> _What you should do_
Take every record and write it out again exactly, with no images included.

============================================================

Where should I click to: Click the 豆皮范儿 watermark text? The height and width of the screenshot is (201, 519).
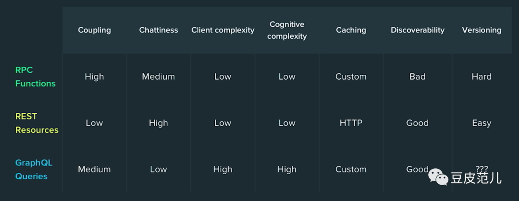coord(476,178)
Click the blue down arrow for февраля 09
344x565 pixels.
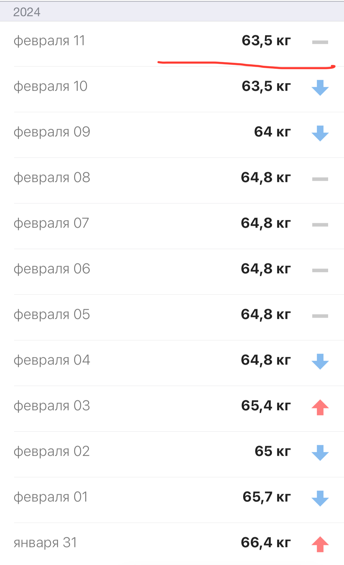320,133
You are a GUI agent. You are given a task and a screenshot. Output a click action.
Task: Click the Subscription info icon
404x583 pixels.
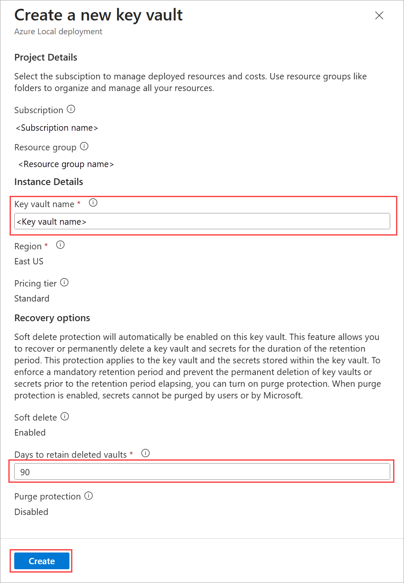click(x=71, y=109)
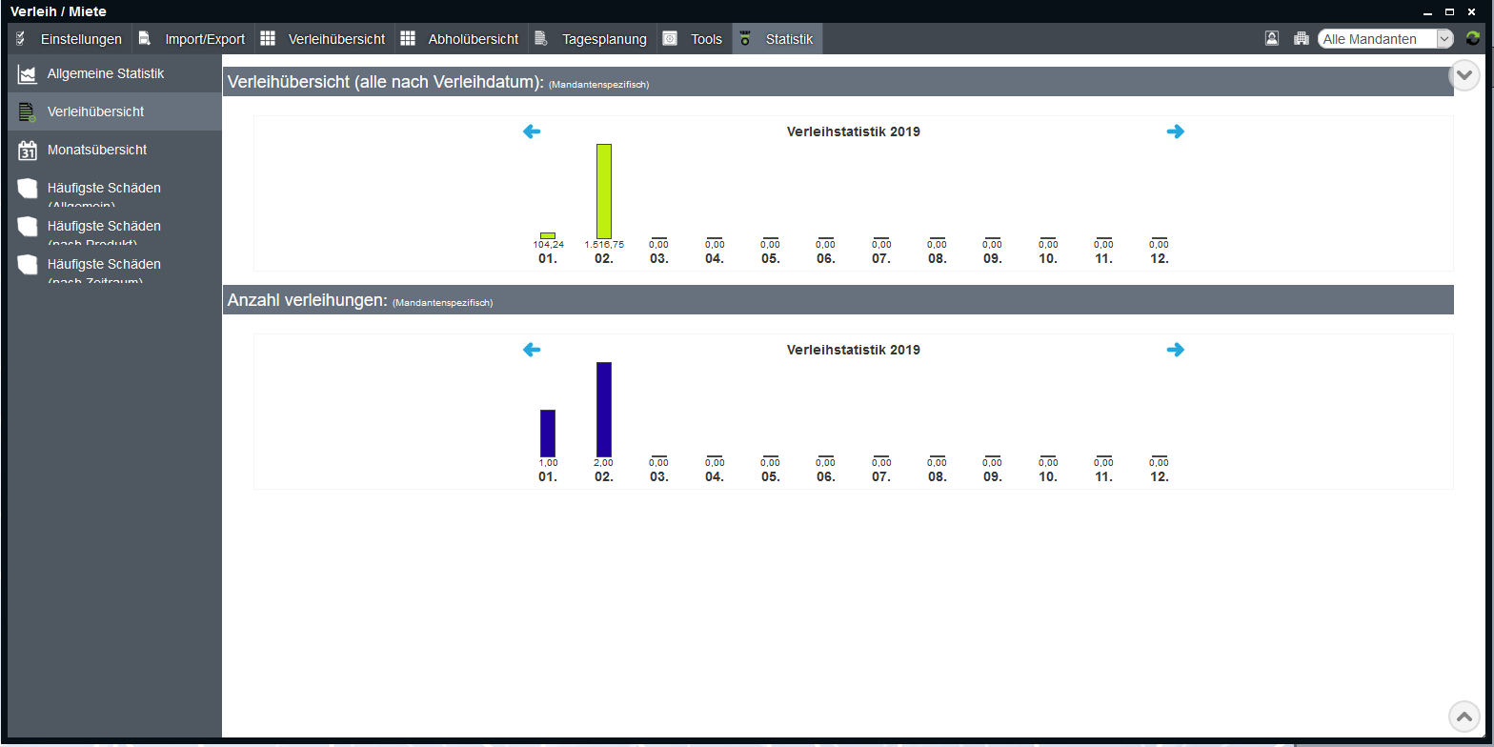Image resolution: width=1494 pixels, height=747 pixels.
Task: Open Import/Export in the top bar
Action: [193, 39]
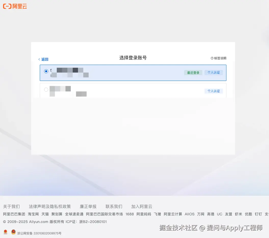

============================================================

> _Response area_
Where should I click to: Click the 豆皮范儿 watermark text? The height and width of the screenshot is (201, 519).
coord(476,178)
Click the blue down arrow for февраля 09
344x565 pixels.
320,133
You are a GUI agent. You are given a task and a screenshot. Output a click action.
Task: Click the Subscription info icon
404x583 pixels.
click(x=71, y=109)
Image resolution: width=1494 pixels, height=747 pixels.
Task: Open Import/Export in the top bar
Action: [193, 39]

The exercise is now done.